La lluvia caía en láminas, fría contra su piel.
No podía distinguir si la humedad en sus mejillas era lluvia o lágrimas. Llevando el vestido que Beatrice había elegido meses atrás, enderezó su espalda y caminó hacia adelante.
El primer huevo la golpeó sin previo aviso.
El líquido fétido se deslizó por su cabello, el hedor se elevaba en el aire.
Dudó por medio latido, apretó los dientes y siguió caminando. La lluvia lavaba la baba de su vestido.
—Asquerosa… robando al prometido de tu hermana.
—Ella murió salvándote, y no tienes vergüenza.
Más huevos la siguieron, cada impacto sordo contra su piel. Ya no los sentía. Caminó a lo largo del pasillo.
Sus labios se movieron sin sonido. —Sí, acepto.
En su mente, susurró, 'Beatrice… feliz día de boda. De ahora en adelante, viviré por ti.'
En casa, se quitó el vestido y lo lavó hasta que no quedó ninguna mancha. Desde las cinco de la tarde hasta la medianoche, se sentó en silencio, viendo el reloj avanzar.
Pasada la medianoche, William abrió la puerta de golpe, apestando a alcohol. Sus ojos se entrecerraron con disgusto. —¿Quién te dijo que podías estar aquí?

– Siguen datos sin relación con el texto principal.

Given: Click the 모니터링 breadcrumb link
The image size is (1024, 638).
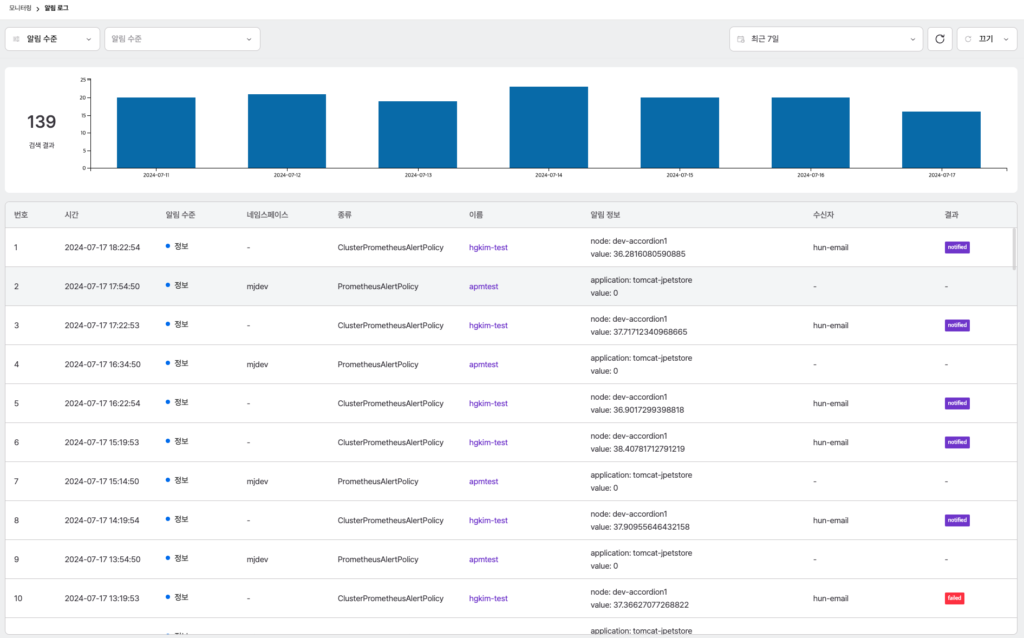Looking at the screenshot, I should [x=20, y=8].
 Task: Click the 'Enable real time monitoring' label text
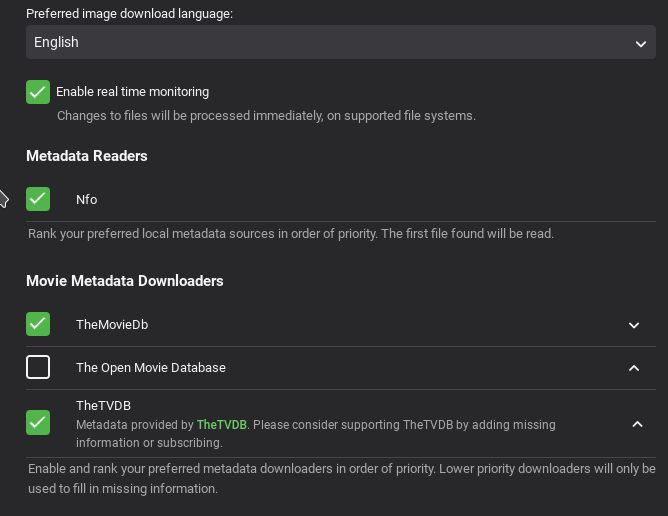(132, 92)
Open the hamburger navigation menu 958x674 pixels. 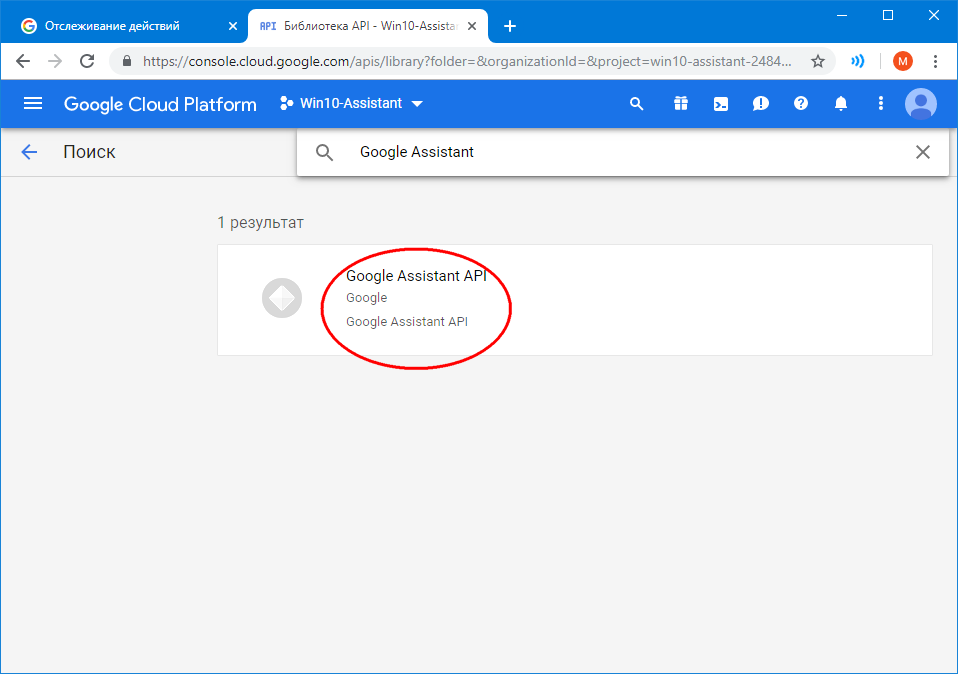(x=33, y=104)
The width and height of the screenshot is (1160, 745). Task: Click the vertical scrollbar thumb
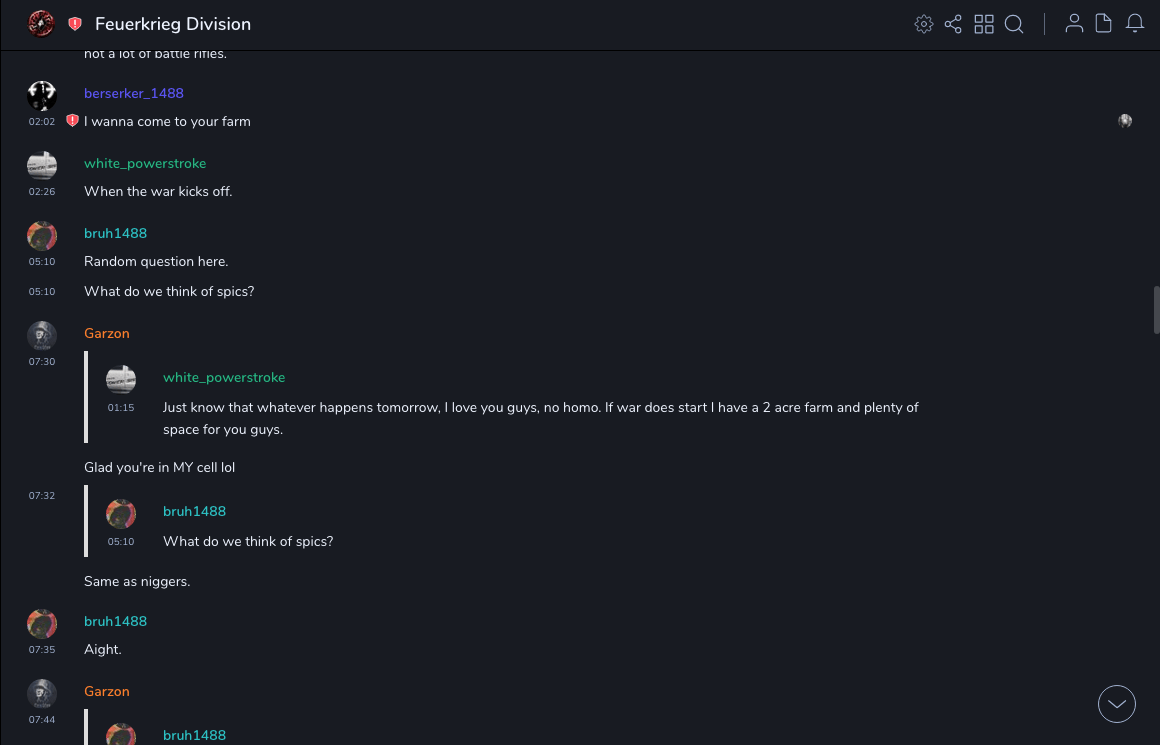click(x=1156, y=310)
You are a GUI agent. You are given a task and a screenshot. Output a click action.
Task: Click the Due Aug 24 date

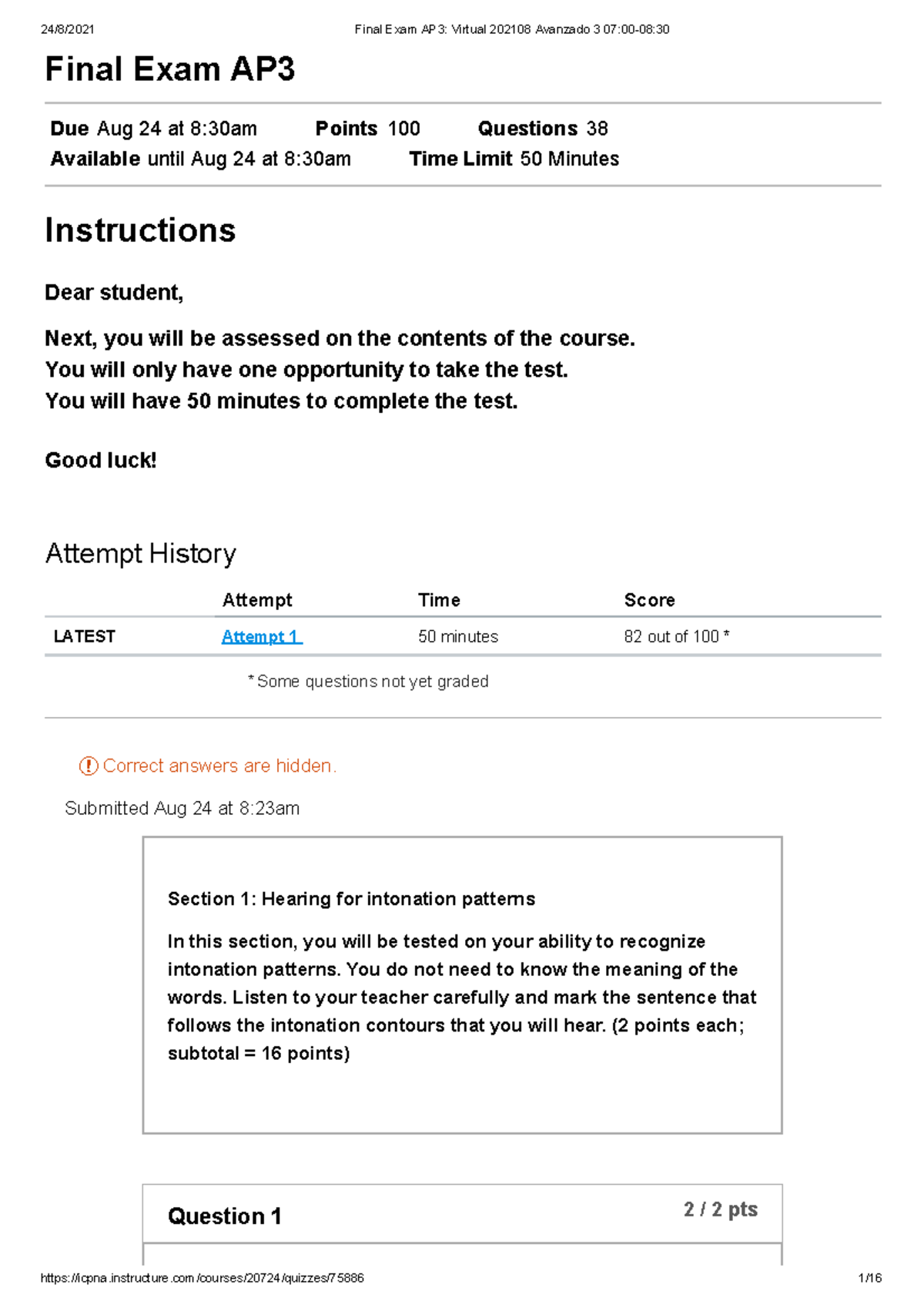point(154,129)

—Ahora soy tu esposa. —Bajó la mirada—. Hice sopa para la resaca. Bebe un poco.
Apenas había levantado el tazón cuando se volcó, el líquido caliente derramándose sobre ella, quemando su piel.
Su expresión no cambió.
Se arrodilló, recogiendo los pedazos de vidrio roto.
La risa de William fue cortante. —¿Duele? Beatrice sufrió mil veces más. Los doctores dijeron que estaba quemada por todo su cuerpo.

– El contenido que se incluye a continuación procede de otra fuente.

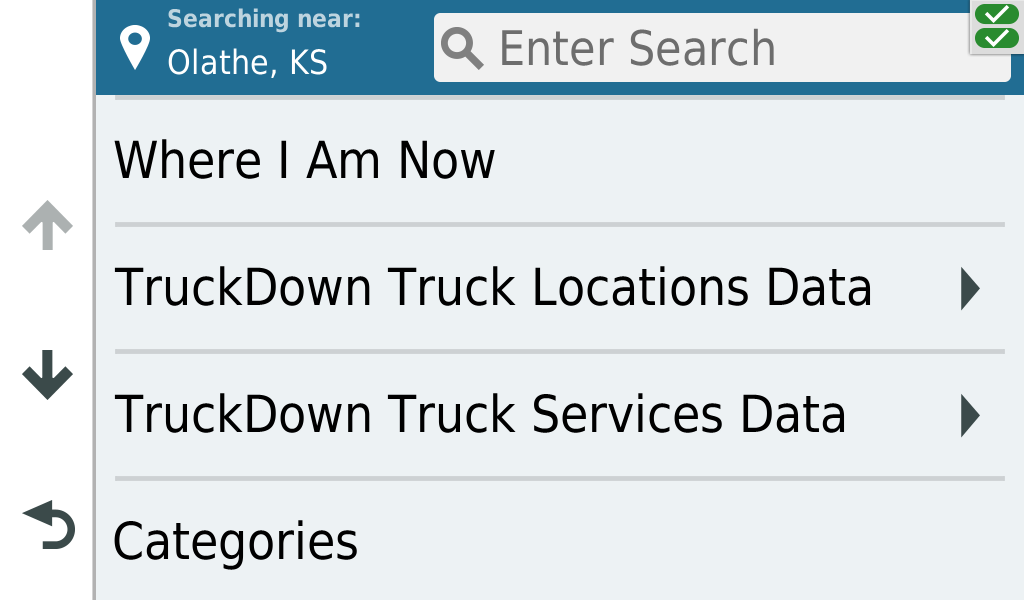Select the word Categories at list bottom

click(x=235, y=542)
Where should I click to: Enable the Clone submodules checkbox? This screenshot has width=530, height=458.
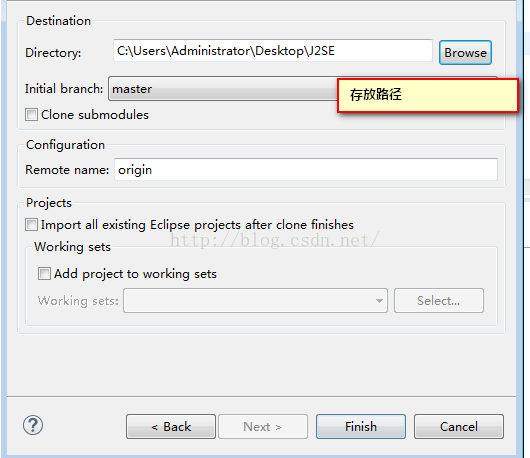coord(31,115)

Cada palabra era una cuchilla.
Beatrice había amado la belleza toda su vida.
¿Cuánto dolor había sentido? ¿Cuánto miedo? Su piel destruida, mientras que la de Isabella permanecía intacta.
¿Qué había pensado en esos últimos momentos?
Isabella cerró los ojos. Las lágrimas resbalaron sin hacer ruido.
La ira de William aumentó. La pateó contra el vidrio.
Los fragmentos se clavaron en su piel, la sangre brotando en finas líneas. No se inmutó, solo continuó recogiendo los pedazos.
Sus dedos sangraban, pero se movía como si estuviera entumecida.
Su voz era hielo. —Ella te protegió hasta el final. Tu vida es suya. Recuerda—todo lo que sufres ahora… te lo mereces.
—Vive bien. Me aseguraré de que te arrepientas de haberte casado conmigo.
La levantó de un tirón, arrojándola sobre la cama, sus manos ásperas, su toque brutal.
El dolor desgarró su cuerpo. Sus ojos se abrieron, captando la fotografía en la mesita de noche—Beatrice, sonriendo.
El frío recorrió sus venas. Luchó, las lágrimas deslizándose por su rostro.
—No… ¡no!
Su estómago se revolvió. El dolor se extendió como fuego. Su rostro perdió color. Su grito se rompió en un jadeo hueco.
El agarre de William se torció en su cabello. —¿No es esto lo que querías?
Su sangre se heló. Un zumbido llenó sus oídos. Luego… nada.
Todos le preguntaban por qué no había sido ella quien murió.
Nadie sabía que ella se hacía la misma pregunta más que nadie.
'Beatrice… ¿por qué… por qué no fui yo?'
Una sola lágrima resbaló por su mejilla. Su cabeza cayó hacia adelante, su pecho vacío como si algo hubiera sido arrancado.
Si hubiera sido ella quien murió… cuánto más fácil habría sido.